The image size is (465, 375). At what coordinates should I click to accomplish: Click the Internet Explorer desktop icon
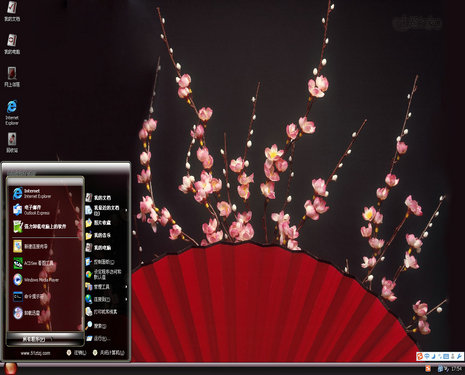pyautogui.click(x=12, y=112)
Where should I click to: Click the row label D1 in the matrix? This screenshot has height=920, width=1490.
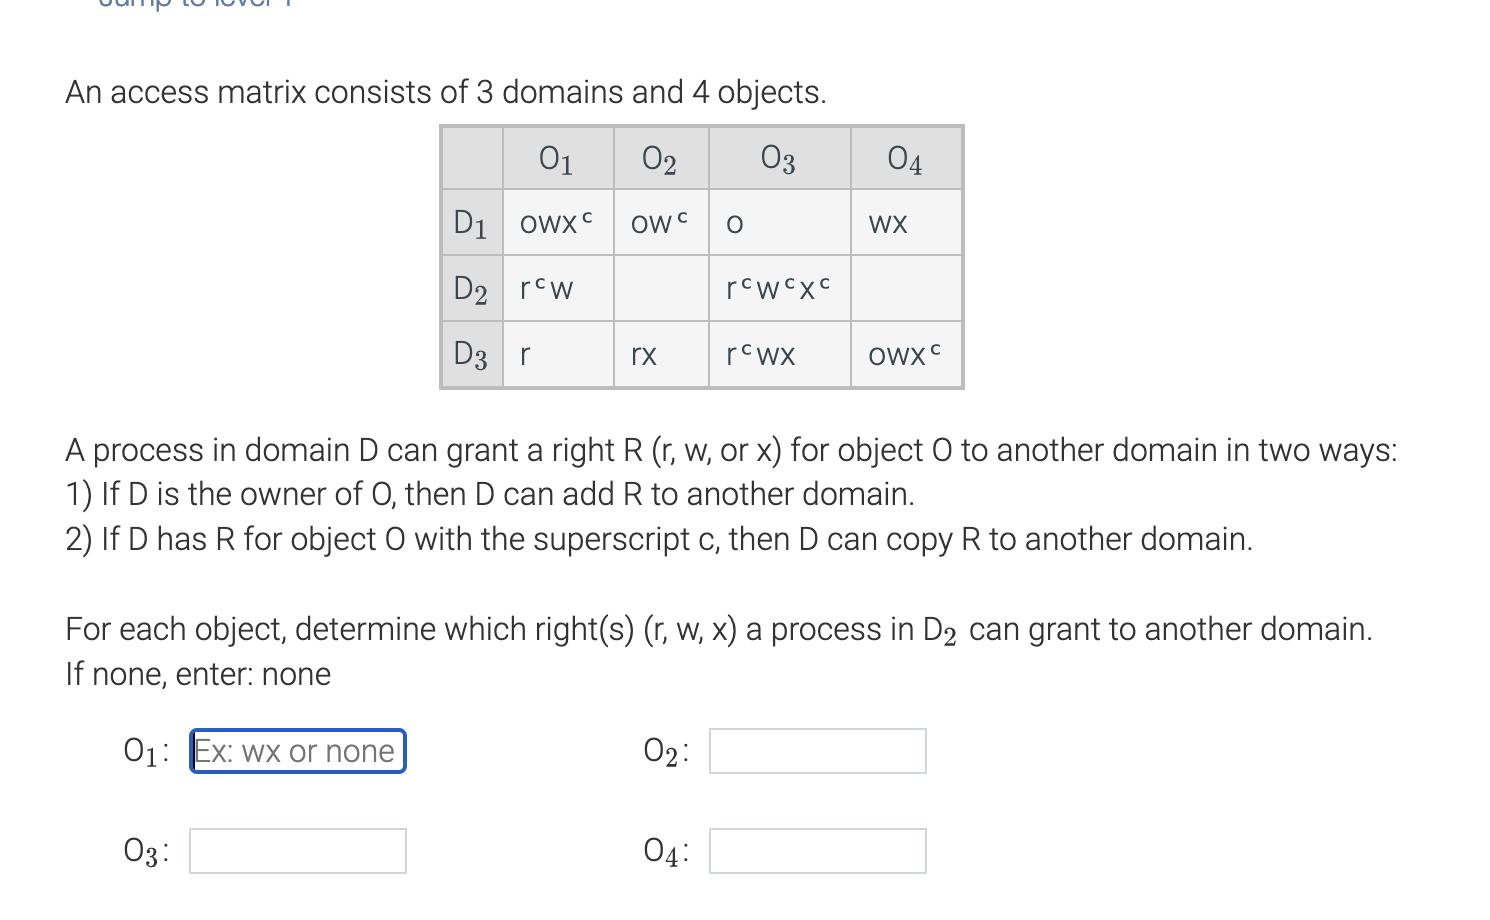pyautogui.click(x=470, y=222)
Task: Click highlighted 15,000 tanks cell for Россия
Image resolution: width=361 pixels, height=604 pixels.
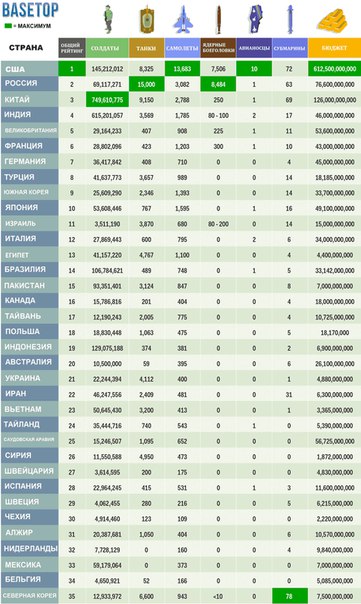Action: tap(146, 84)
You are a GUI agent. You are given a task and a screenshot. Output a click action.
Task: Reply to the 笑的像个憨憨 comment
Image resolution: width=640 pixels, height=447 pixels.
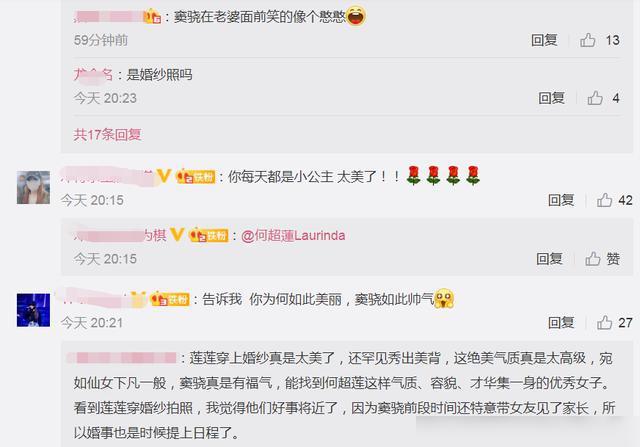(544, 40)
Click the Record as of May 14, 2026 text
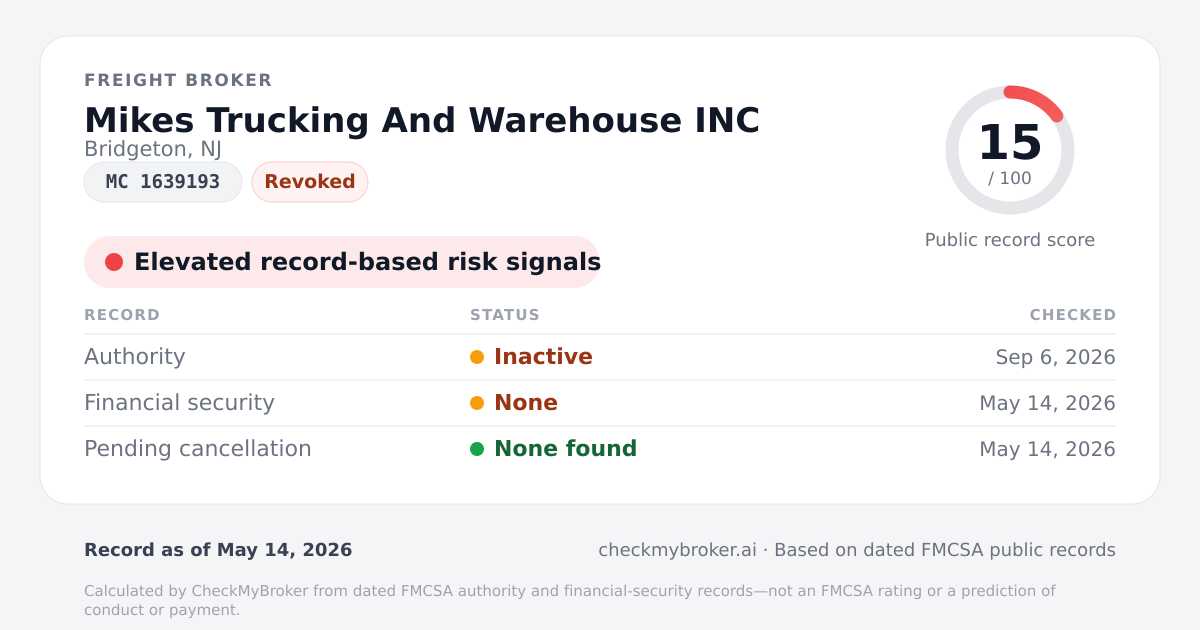 [x=218, y=550]
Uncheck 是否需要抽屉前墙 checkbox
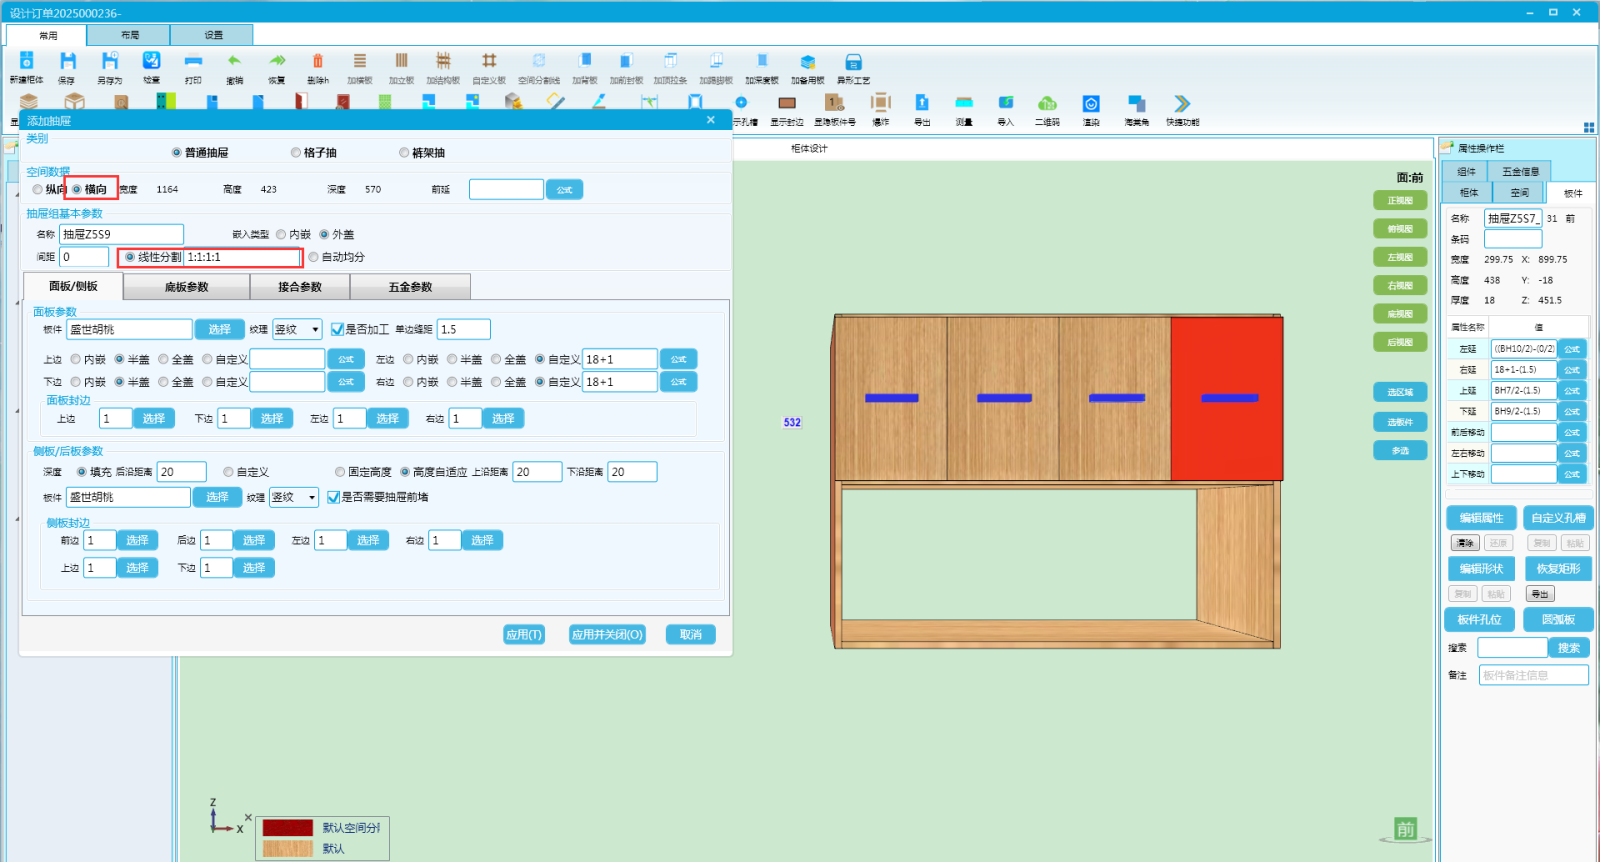 tap(334, 497)
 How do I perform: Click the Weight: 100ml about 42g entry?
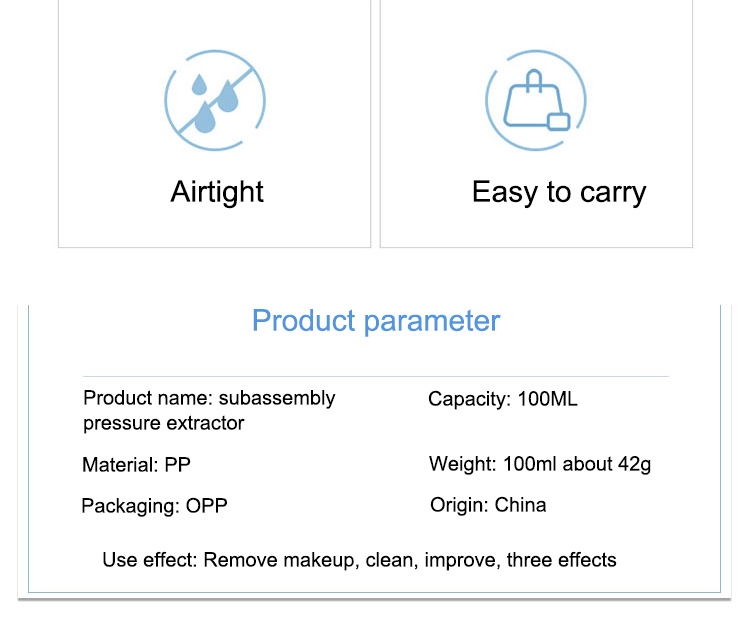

• **Exercise details**:
Please set the records down again exactly as written. The pictures should not be included.

• **Response to the exercise**:
The image size is (465, 375). At what coordinates should I click to accomplish: Click the Internet Explorer desktop icon
pyautogui.click(x=12, y=112)
Where should I click to: Click the row label D1 in the matrix? This screenshot has height=920, width=1490.
pyautogui.click(x=470, y=222)
Task: Click highlighted 15,000 tanks cell for Россия
Image resolution: width=361 pixels, height=604 pixels.
Action: tap(146, 84)
You are a GUI agent. You are given a task and a screenshot. Output a click action.
Task: Reply to the 笑的像个憨憨 comment
Image resolution: width=640 pixels, height=447 pixels.
(544, 40)
Click the Record as of May 14, 2026 text
 [x=218, y=550]
Uncheck 是否需要抽屉前墙 checkbox
 tap(334, 497)
 How do I perform: Click the Weight: 100ml about 42g entry?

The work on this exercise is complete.